Material for this task =

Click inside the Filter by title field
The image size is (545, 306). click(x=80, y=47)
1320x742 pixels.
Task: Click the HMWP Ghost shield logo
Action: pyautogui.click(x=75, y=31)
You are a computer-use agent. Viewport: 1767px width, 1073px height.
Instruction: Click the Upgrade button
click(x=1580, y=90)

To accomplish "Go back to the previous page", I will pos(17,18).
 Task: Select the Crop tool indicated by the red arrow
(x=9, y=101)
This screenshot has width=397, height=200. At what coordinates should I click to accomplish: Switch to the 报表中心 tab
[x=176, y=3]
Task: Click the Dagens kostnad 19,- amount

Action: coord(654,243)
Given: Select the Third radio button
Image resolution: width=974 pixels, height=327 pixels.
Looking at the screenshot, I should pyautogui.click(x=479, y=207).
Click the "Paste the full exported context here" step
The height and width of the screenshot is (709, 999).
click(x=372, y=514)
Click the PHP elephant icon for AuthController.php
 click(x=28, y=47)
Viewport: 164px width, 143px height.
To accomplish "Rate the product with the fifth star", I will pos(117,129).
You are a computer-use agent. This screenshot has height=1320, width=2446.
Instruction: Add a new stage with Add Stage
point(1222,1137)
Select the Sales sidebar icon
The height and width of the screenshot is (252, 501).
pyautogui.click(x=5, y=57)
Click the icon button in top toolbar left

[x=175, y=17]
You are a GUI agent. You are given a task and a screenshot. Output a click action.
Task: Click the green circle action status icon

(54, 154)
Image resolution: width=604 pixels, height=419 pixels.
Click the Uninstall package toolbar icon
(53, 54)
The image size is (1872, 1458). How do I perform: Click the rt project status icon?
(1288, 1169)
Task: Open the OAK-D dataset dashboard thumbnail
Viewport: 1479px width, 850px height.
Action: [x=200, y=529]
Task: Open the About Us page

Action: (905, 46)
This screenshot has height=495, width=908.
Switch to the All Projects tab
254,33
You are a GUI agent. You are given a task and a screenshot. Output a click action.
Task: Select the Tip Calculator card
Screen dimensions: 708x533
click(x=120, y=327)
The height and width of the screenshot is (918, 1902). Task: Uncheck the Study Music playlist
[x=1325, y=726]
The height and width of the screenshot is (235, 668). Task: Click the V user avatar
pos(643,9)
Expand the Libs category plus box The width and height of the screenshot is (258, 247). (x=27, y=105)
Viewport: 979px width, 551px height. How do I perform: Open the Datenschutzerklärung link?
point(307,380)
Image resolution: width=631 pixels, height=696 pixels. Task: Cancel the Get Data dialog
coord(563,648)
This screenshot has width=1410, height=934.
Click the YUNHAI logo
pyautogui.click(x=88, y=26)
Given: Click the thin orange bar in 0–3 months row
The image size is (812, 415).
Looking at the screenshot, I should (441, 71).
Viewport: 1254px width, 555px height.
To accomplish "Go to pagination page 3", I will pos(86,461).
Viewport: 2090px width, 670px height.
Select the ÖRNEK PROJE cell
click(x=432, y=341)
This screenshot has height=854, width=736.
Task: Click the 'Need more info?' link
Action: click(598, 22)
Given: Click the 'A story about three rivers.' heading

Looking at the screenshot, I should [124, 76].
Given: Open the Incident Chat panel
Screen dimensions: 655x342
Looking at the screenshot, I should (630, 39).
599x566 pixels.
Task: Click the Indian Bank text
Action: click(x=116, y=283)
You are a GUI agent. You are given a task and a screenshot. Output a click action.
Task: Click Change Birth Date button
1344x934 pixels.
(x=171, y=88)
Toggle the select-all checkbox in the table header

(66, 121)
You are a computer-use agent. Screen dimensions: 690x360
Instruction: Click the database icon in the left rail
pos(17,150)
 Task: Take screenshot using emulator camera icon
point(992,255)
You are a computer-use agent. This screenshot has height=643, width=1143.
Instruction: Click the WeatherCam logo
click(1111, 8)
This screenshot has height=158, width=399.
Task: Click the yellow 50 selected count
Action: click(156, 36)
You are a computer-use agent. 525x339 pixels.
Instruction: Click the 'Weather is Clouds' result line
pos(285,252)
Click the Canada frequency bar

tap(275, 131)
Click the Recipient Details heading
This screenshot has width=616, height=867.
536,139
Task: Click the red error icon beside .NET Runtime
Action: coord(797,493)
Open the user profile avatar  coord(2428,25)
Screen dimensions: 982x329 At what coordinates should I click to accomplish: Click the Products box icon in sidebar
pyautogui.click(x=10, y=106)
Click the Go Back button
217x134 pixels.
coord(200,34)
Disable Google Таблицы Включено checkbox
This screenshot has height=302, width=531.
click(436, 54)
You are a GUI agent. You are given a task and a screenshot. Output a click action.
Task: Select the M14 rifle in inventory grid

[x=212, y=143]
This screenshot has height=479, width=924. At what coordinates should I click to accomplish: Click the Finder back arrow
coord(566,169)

Instructions for the task =
How many lines in the rows above contain the string "size"? Case must match; reply with the number alone.

Problem solution =
3